0

I have a task wherein I need to predict a continuous variable, odometer reading based on text field that has the issues faced by customer. This field is not a drop down menu but is updated using customer's verbatim. So I need to predict odometer reading based on the text field that has problems faced by customers. For ex:

**Text**                     **Odometer Reading**
Clutch problem               20,000 
Axle Issue                   150,000

Edit:

I am building a linear model using unigram.
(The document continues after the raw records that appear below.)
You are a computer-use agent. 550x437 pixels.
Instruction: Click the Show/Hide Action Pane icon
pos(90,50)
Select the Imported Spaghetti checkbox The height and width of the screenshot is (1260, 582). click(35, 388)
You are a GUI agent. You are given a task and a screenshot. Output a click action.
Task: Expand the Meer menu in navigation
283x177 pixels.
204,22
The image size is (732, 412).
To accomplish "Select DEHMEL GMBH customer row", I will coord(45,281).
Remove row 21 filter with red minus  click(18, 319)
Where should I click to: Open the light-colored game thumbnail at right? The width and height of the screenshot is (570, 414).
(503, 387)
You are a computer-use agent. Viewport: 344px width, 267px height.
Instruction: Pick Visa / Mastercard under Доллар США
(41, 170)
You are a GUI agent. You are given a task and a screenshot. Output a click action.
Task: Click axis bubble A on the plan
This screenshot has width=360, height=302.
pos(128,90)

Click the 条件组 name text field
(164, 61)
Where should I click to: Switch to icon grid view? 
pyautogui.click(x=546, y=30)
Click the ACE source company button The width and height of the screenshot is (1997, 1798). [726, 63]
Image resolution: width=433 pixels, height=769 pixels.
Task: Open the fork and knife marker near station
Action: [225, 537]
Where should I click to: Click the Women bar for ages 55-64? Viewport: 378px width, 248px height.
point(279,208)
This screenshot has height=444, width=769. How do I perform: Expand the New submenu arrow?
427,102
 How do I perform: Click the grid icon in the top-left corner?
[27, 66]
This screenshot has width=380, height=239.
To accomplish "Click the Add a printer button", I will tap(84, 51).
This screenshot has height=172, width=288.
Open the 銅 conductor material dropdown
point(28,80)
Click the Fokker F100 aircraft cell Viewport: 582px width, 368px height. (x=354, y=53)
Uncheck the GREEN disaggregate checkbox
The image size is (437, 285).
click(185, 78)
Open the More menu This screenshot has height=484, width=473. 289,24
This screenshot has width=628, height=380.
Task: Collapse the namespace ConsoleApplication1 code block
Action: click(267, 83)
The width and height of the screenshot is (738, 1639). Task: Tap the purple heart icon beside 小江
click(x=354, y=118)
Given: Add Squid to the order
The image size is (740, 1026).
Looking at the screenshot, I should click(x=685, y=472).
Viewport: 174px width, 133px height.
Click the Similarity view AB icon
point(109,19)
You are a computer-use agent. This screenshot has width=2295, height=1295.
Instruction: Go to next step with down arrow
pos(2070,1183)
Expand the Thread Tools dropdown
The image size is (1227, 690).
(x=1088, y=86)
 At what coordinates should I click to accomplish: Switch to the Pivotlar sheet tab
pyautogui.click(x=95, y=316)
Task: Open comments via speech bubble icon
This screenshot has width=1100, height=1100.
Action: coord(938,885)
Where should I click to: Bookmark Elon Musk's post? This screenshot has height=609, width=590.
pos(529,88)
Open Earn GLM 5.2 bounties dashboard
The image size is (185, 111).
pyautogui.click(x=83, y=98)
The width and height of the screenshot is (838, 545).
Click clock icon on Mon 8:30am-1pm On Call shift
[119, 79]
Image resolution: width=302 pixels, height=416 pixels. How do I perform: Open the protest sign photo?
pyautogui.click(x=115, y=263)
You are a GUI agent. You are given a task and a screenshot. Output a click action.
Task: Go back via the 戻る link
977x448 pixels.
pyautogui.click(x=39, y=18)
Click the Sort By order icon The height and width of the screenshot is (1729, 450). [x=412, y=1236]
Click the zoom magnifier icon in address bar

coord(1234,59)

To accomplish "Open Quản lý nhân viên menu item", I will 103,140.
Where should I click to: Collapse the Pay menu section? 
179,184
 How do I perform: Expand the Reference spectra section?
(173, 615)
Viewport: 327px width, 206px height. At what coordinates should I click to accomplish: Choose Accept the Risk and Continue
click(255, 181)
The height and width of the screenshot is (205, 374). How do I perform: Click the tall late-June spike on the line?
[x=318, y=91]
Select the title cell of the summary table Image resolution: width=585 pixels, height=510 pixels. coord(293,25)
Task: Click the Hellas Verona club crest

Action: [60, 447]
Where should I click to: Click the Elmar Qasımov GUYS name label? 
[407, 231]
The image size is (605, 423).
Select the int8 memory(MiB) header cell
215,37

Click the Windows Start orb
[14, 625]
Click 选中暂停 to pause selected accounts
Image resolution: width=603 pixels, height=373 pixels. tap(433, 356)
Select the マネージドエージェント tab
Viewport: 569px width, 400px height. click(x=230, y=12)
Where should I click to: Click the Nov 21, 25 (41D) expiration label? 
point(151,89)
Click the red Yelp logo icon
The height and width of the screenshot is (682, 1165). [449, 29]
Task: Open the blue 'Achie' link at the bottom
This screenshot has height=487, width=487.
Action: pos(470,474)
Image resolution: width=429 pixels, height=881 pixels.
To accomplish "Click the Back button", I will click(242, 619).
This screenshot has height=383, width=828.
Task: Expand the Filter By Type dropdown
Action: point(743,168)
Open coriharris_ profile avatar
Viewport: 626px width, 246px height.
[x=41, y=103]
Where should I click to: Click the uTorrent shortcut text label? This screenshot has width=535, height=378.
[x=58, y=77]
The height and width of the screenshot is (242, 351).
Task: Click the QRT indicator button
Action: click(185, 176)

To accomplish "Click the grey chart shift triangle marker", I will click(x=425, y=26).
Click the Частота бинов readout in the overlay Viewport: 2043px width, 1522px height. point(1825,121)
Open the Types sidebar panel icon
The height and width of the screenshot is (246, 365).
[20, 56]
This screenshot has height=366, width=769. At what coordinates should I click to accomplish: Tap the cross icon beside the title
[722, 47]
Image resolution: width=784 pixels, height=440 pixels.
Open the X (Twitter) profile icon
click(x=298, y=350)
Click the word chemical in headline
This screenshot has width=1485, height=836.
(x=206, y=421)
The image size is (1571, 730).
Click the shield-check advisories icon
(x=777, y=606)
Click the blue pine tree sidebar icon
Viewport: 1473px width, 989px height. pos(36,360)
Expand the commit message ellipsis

But I get this warning when I am performing data pre-processing:

> corp <- Corpus(VectorSource(ISSUES$CUSTOMER_VOICE))
> 
> corp <- tm_map(corp,tolower)
Warning message:
In tm_map.SimpleCorpus(corp, tolower) : transformation drops documents
> corp <- tm_map(corp,removePunctuation)
Warning message:
In tm_map.SimpleCorpus(corp, removePunctuation) :
transformation drops documents
> corp <- tm_map(corp,removeWords,stopwords('english'))
Warning message:
In tm_map.SimpleCorpus(corp, removeWords, stopwords("english")) :
transformation drops documents
> corp <- tm_map(corp,stemDocument)
Warning message:
In tm_map.SimpleCorpus(corp, stemDocument) : transformation drops documents

Could someone please tell me how to fix this warning.

Karthik S
  • 11,348
  • 2
  • 11
  • 25
  • You should narrow this question down, and show what efforts at coding you have made for the first part. Question about which algorithm to use for analytics are out of scope for SO. Find another venue for that. – IRTFM Dec 14 '18 at 06:59

1 Answers1

1

It is just one way to do But this may not be a optimal solution for Text column do textminig to get unigrams and bigrams and then convert them to DTM matrix and then use any Linear model to predict the Odometer Reading

I hope this may solve your issue

Rahul Varma
  • 550
  • 5
  • 23